Goal of the exercise:
Restate all of the entries exactly, dropping any pictures they hold.

BEGIN Records

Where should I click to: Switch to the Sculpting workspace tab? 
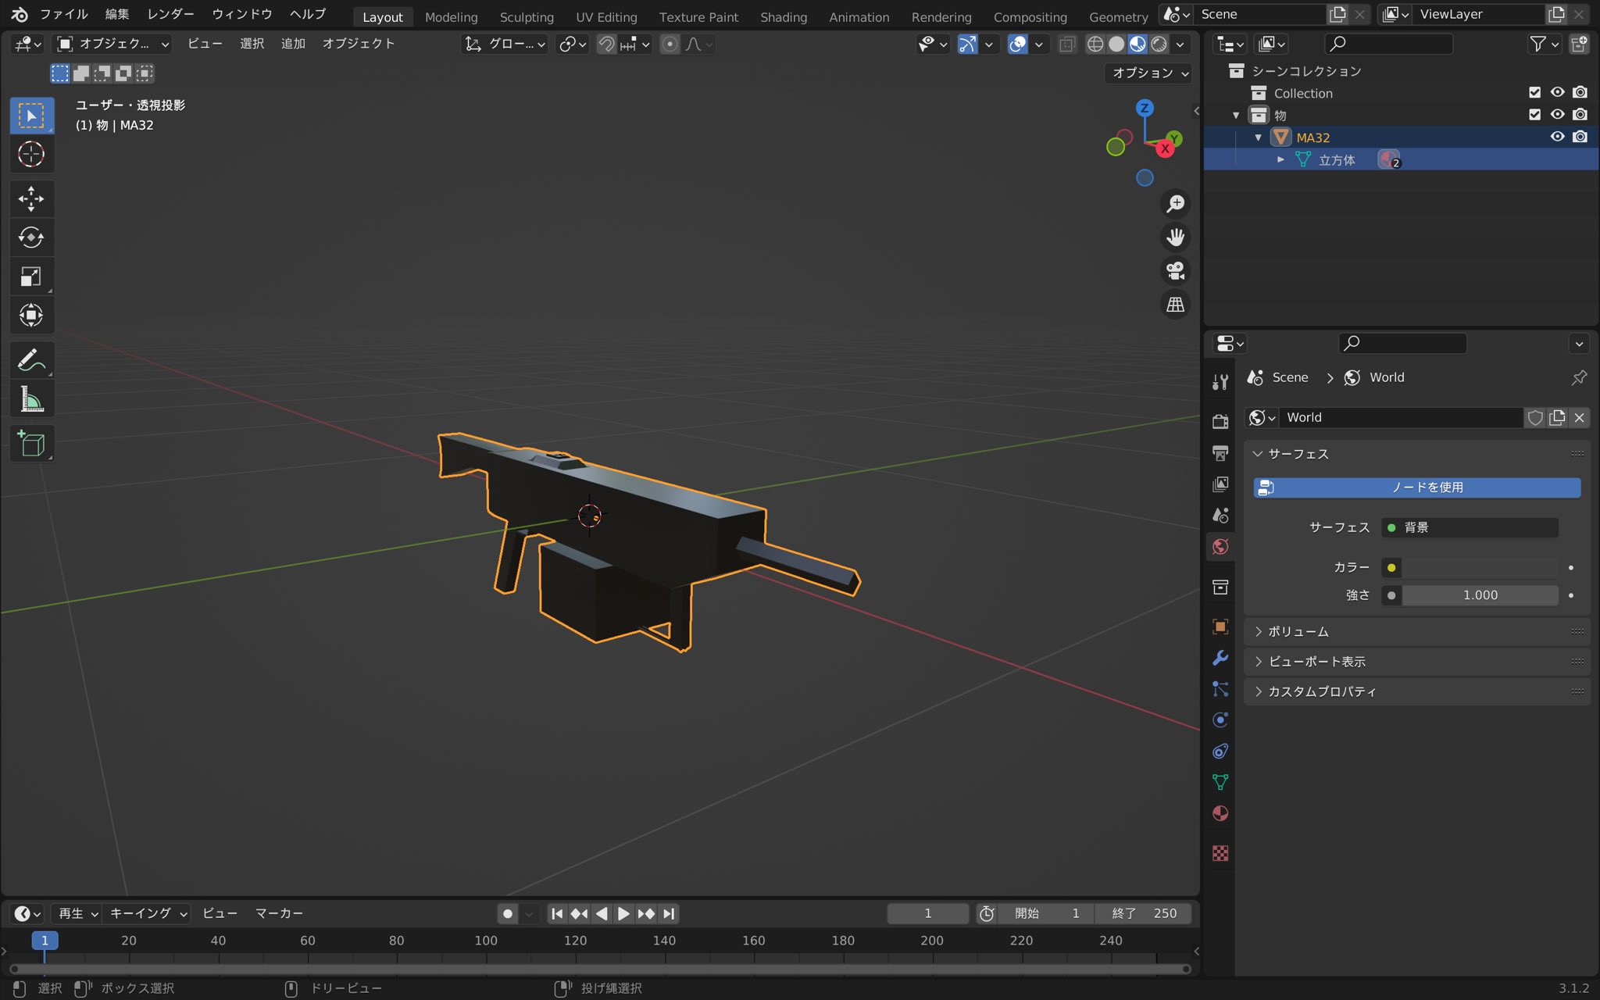tap(526, 16)
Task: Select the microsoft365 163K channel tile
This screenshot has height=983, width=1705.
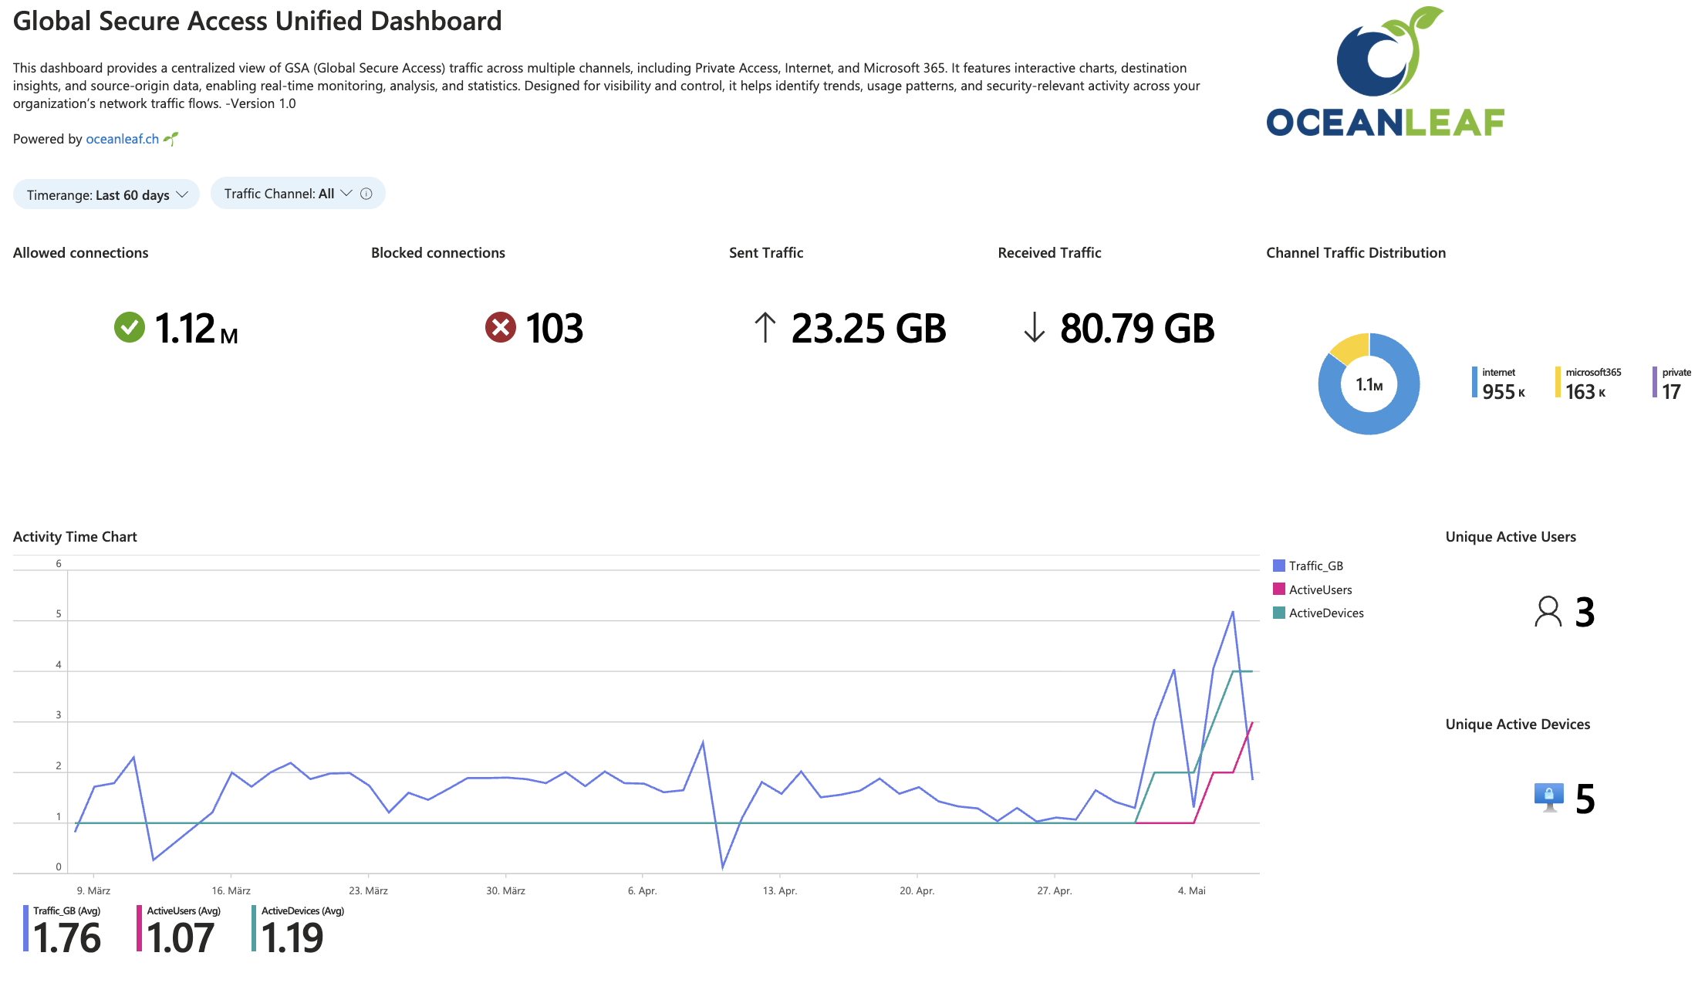Action: pyautogui.click(x=1589, y=384)
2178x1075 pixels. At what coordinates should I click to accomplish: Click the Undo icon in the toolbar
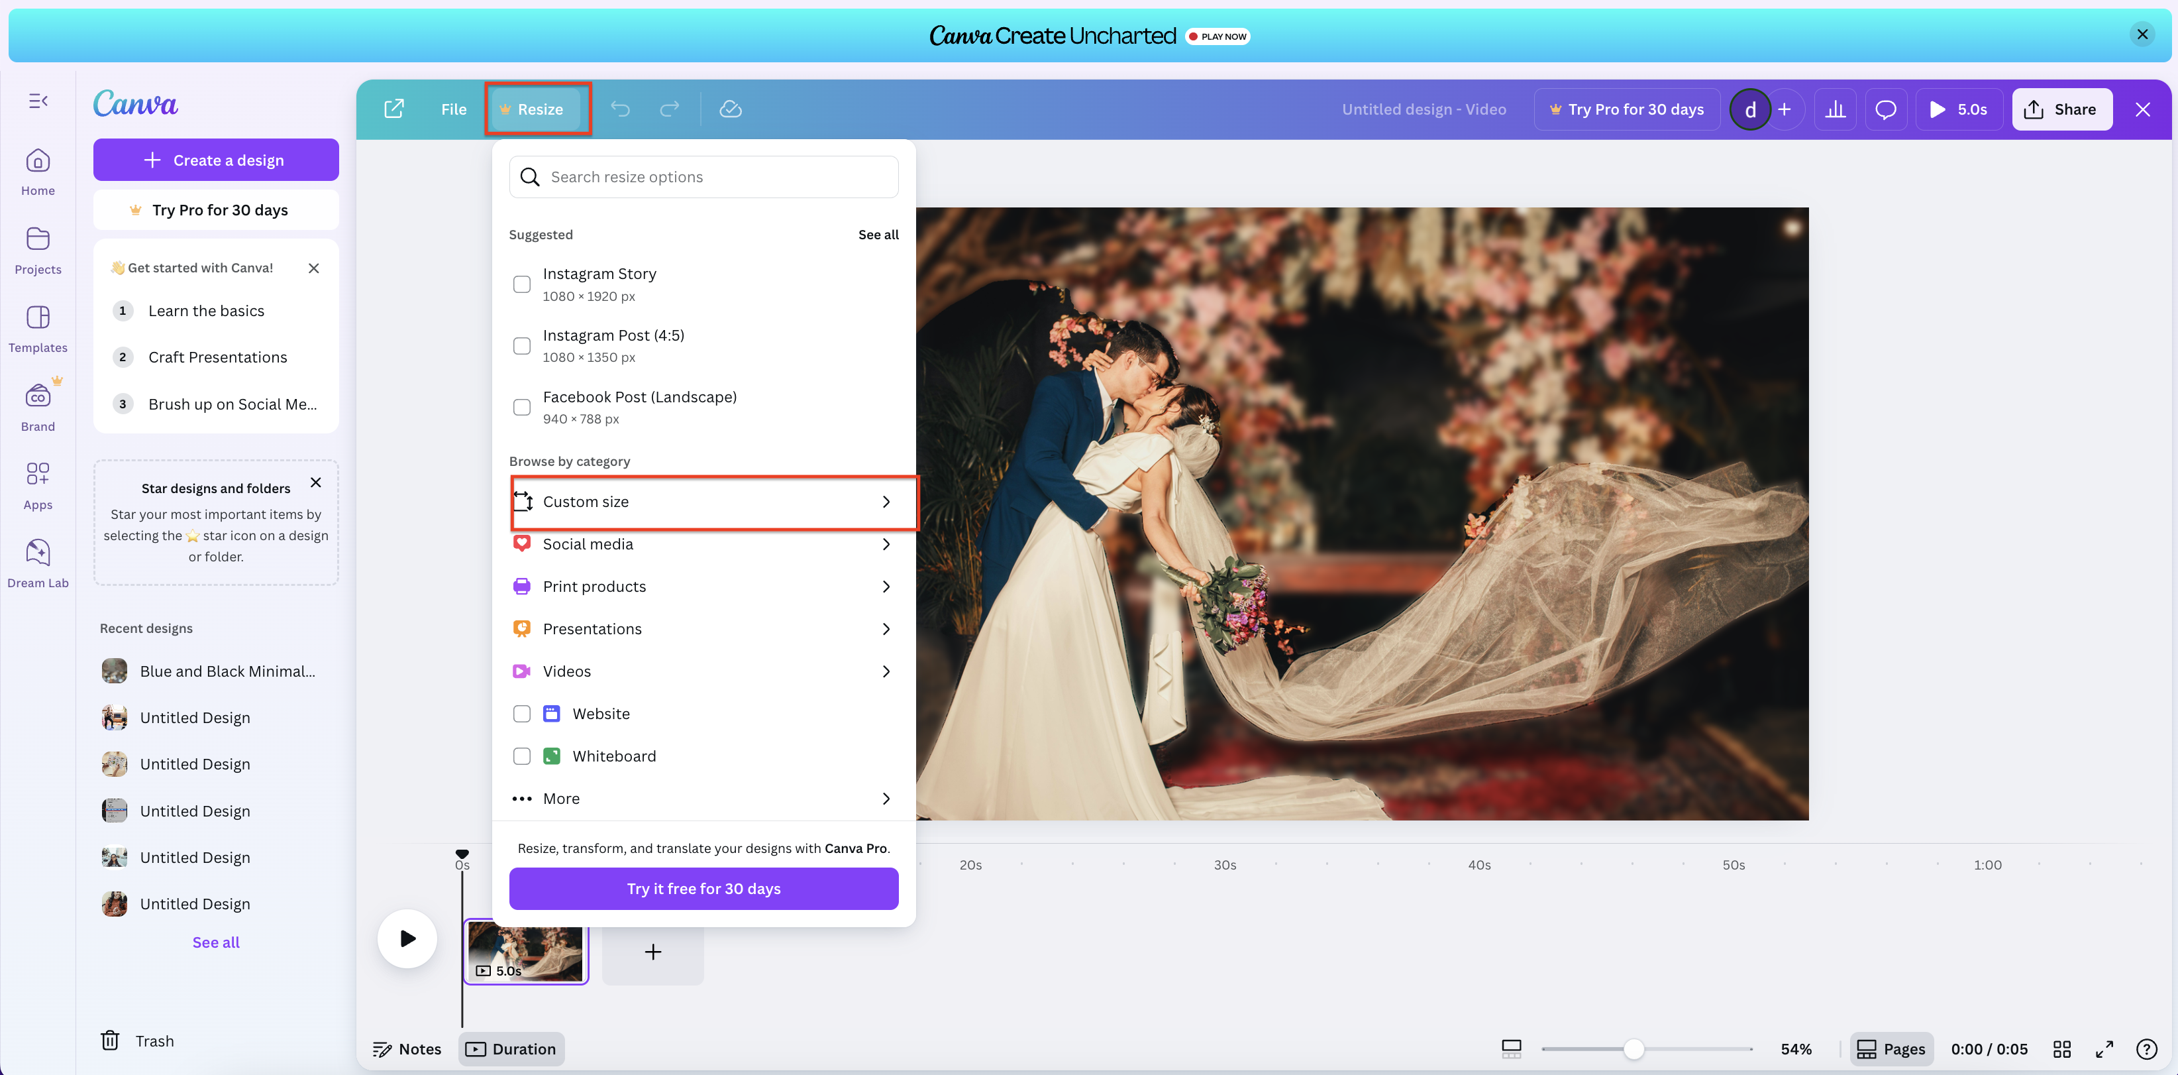(x=621, y=108)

END Records

Output for this exercise:
Where should I click to: Switch to the Sculpting workspace tab? 
tap(526, 16)
Task: Select the microsoft365 163K channel tile
This screenshot has height=983, width=1705.
Action: pyautogui.click(x=1589, y=384)
2178x1075 pixels. At what coordinates should I click to accomplish: Click the Undo icon in the toolbar
(x=621, y=108)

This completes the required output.